For the entries below, print exactly the lines between the line holding "This screenshot has height=480, width=853." and the line holding "Like nataly101158's comment", inclusive, and nothing else.

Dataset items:
------------------------------------------------------------

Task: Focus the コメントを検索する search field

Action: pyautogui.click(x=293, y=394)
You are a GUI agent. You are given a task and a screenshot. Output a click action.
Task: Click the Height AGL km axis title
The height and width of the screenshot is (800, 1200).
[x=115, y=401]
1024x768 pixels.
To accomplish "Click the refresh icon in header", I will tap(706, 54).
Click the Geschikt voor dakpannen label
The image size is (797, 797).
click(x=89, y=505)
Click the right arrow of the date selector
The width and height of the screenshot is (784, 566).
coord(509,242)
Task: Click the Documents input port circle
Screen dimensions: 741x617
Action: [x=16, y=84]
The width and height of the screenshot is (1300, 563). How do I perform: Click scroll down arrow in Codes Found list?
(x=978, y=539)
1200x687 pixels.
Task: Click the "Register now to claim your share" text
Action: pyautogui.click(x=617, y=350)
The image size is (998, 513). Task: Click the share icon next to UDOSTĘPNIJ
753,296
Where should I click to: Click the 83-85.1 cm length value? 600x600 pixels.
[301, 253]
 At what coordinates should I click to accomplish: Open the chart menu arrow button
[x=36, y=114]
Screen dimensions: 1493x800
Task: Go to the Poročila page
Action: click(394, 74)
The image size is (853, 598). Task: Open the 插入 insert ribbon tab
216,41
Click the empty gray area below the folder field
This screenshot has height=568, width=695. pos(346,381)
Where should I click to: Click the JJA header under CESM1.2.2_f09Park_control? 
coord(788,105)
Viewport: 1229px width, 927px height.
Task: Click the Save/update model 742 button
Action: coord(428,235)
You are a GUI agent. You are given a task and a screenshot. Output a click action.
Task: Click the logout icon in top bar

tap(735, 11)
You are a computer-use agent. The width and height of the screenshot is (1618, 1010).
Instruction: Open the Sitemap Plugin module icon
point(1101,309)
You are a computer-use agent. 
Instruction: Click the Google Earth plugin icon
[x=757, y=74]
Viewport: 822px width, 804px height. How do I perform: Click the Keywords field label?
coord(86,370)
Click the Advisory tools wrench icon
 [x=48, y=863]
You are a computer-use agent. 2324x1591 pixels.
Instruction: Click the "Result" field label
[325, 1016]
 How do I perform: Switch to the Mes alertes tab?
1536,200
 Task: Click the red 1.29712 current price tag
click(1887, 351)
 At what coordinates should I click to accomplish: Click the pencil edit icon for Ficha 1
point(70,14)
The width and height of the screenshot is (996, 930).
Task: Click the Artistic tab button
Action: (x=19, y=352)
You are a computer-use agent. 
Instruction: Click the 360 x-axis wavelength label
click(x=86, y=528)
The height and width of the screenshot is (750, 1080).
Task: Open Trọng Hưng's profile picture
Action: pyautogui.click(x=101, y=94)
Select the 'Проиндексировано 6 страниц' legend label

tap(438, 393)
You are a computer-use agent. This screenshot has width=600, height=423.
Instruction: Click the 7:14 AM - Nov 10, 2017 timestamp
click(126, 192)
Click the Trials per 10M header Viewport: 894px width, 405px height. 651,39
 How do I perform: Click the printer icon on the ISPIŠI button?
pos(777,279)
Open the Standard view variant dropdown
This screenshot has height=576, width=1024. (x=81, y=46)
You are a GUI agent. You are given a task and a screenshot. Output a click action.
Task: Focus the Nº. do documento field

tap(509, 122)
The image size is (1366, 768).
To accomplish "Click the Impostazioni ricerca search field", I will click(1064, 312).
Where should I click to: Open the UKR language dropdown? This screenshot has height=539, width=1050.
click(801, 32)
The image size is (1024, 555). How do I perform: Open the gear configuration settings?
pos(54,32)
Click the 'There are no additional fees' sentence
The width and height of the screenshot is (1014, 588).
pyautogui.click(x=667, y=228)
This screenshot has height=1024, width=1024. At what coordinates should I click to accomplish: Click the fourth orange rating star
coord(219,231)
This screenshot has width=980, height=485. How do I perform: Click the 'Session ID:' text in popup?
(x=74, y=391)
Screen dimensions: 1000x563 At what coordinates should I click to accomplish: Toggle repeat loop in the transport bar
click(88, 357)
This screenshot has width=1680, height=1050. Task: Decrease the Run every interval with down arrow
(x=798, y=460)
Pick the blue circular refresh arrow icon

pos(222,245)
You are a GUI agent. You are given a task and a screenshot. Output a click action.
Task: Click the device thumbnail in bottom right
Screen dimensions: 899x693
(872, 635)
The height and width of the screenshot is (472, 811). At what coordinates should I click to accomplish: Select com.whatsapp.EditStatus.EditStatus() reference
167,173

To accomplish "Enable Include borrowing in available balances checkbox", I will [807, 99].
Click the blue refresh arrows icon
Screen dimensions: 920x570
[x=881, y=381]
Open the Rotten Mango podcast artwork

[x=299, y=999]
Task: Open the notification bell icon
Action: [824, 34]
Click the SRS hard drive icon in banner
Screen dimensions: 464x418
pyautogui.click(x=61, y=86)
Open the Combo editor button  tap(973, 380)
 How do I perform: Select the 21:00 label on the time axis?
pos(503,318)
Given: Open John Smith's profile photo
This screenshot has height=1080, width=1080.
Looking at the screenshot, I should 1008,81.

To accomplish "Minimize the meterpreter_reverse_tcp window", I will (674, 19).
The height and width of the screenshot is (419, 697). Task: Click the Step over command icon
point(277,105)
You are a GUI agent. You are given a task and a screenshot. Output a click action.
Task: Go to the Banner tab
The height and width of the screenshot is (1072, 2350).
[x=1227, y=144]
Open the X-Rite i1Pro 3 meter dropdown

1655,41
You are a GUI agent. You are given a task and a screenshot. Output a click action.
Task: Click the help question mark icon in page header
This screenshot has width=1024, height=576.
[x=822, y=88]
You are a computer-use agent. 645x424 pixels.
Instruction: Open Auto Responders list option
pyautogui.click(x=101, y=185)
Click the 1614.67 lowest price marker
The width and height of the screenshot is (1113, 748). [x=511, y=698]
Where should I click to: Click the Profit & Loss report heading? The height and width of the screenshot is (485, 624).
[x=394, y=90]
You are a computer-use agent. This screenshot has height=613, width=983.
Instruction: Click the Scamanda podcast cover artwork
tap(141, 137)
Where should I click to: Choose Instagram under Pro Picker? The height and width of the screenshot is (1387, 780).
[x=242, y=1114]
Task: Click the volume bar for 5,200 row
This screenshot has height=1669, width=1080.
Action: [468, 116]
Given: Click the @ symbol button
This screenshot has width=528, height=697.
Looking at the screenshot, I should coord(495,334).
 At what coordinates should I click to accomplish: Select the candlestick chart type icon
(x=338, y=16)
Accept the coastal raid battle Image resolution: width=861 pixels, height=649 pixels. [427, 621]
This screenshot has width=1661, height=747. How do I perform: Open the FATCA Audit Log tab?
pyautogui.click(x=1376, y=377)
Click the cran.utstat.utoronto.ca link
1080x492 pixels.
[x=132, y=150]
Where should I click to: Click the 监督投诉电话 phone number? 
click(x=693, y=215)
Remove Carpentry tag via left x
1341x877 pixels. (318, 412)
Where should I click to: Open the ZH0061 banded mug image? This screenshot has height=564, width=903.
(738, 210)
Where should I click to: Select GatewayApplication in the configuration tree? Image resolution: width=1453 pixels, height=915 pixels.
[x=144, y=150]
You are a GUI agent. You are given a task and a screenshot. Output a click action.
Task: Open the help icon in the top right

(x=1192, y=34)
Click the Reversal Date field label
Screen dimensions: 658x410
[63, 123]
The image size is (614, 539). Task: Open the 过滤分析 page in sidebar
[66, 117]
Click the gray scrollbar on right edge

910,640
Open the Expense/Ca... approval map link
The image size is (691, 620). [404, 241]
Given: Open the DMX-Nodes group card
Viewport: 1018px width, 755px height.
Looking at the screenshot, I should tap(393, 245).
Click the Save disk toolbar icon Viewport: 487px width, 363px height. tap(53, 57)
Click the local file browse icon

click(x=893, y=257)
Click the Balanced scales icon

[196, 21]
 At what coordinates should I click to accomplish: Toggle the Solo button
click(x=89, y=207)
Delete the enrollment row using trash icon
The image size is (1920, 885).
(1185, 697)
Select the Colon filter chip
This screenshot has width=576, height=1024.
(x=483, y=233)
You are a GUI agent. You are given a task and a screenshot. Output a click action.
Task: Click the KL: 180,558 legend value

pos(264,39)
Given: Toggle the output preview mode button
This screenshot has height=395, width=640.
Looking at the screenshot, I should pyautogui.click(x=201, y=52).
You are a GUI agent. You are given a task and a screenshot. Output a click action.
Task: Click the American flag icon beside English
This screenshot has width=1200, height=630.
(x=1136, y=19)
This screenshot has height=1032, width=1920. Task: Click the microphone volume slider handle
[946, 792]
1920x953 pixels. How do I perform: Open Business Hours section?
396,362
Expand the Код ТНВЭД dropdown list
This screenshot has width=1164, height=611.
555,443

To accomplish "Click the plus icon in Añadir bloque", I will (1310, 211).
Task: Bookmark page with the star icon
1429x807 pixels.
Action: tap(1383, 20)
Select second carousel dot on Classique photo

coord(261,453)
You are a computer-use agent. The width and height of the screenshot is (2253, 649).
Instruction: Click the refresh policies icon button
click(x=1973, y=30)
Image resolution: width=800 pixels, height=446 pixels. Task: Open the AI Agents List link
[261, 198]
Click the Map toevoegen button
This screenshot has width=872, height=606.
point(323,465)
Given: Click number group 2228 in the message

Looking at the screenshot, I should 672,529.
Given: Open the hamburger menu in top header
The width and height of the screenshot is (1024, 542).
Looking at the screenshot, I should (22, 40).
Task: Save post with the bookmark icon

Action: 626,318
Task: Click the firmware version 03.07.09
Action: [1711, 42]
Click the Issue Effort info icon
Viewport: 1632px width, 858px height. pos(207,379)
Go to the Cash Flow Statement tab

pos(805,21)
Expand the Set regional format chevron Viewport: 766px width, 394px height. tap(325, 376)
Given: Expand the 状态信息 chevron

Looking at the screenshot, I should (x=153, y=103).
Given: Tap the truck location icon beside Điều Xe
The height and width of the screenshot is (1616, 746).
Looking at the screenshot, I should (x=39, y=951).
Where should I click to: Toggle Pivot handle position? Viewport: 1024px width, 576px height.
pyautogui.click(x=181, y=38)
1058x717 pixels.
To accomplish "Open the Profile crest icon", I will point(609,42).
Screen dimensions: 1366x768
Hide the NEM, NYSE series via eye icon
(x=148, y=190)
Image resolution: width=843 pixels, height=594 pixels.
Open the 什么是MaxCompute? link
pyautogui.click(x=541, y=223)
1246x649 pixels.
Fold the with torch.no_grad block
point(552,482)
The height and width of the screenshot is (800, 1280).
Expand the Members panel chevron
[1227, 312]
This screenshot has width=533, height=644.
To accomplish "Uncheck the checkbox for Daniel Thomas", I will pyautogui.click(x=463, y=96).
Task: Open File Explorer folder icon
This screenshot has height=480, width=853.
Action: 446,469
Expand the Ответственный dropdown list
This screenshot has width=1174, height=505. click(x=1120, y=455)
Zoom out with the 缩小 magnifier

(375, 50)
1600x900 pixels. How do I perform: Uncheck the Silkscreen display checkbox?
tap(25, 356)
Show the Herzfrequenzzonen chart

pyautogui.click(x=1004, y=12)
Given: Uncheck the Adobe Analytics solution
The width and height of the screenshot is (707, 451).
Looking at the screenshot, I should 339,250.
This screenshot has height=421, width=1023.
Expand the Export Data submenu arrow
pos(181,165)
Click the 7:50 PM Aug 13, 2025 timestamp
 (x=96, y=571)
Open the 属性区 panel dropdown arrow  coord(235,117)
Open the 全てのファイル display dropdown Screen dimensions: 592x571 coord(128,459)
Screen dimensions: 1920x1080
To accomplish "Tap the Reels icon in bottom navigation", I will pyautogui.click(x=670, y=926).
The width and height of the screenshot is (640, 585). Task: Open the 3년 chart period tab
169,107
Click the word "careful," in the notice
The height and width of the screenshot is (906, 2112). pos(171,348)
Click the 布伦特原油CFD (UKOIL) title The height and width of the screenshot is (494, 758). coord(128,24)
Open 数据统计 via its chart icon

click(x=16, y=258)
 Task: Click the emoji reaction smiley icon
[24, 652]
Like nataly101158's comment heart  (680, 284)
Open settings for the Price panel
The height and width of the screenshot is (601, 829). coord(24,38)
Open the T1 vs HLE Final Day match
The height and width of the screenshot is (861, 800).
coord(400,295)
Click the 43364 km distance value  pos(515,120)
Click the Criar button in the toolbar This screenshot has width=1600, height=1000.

------------------------------------------------------------

Reply –
This screenshot has height=480, width=853.
Action: 446,469
Expand the Ответственный dropdown list
This screenshot has width=1174, height=505. click(x=1120, y=455)
Zoom out with the 缩小 magnifier

(375, 50)
1600x900 pixels. How do I perform: Uncheck the Silkscreen display checkbox?
tap(25, 356)
Show the Herzfrequenzzonen chart

pyautogui.click(x=1004, y=12)
Given: Uncheck the Adobe Analytics solution
The width and height of the screenshot is (707, 451).
Looking at the screenshot, I should 339,250.
This screenshot has height=421, width=1023.
Expand the Export Data submenu arrow
pos(181,165)
Click the 7:50 PM Aug 13, 2025 timestamp
 (x=96, y=571)
Open the 属性区 panel dropdown arrow  coord(235,117)
Open the 全てのファイル display dropdown Screen dimensions: 592x571 coord(128,459)
Screen dimensions: 1920x1080
To accomplish "Tap the Reels icon in bottom navigation", I will pyautogui.click(x=670, y=926).
The width and height of the screenshot is (640, 585). Task: Open the 3년 chart period tab
169,107
Click the word "careful," in the notice
The height and width of the screenshot is (906, 2112). pos(171,348)
Click the 布伦特原油CFD (UKOIL) title The height and width of the screenshot is (494, 758). coord(128,24)
Open 数据统计 via its chart icon

click(x=16, y=258)
 Task: Click the emoji reaction smiley icon
[24, 652]
Like nataly101158's comment heart  (680, 284)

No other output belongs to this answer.